ONLamp.com    
 Published on ONLamp.com (http://www.onlamp.com/)
 See this if you're having trouble printing code examples


Developing RESTful Web Services in Perl

by Andrew Sterling Hanenkamp
02/19/2008

If you are a web developer and aren't familiar with the term "REST," you should know that you regularly work within this software architecture. REST is a term that can describe the interactions that occur between client and server on the World Wide Web. However, as with many terms, its original definition actually takes on further meaning as different parties have used it. In this paper, I assume REST to be more specifically applied to describe communication between a client and server as part of a specific API.

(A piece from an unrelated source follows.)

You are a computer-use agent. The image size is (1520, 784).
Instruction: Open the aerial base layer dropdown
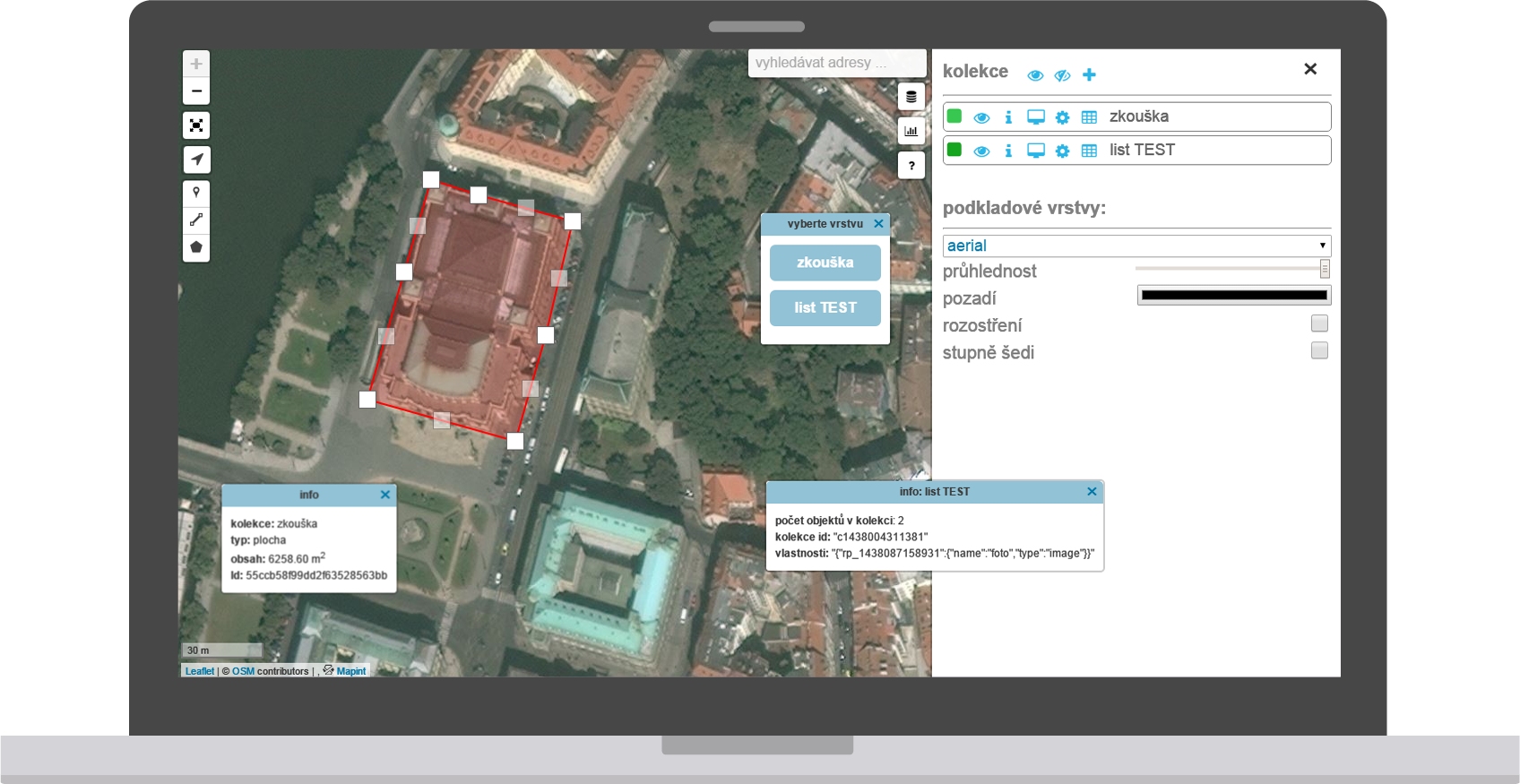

I am presenting a guide to you here on how to get started developing your own RESTful API. This guide has been split into two parts. In this part, I provide a very brief description of REST as it applies to this guide. I will then describe how to build your very own RESTful server using a CGI script (which should be easily extrapolated into FastCGI or mod_perl or another web framework). In the next article, we'll go over how to access this server from a RESTful client written using libwww-perl. I will end with a couple useful extensions that should be considered, and I will share some other important resources.

What is REST?

In the most generic terms, REST (Representational State Transfer) is a software architecture originally published by Roy Fielding in his dissertation. More specifically, this term has been used to define web service APIs for the management of resources that may be created, read, updated, and deleted (CRUD) over HTTP. This is the focus of this article. RESTful APIs are used by many big names. Off the top of my head, I know that Amazon (Amazon Web Services), Intuit (Quickbase), and Facebook all provide RESTful interfaces to their applications. There are many others.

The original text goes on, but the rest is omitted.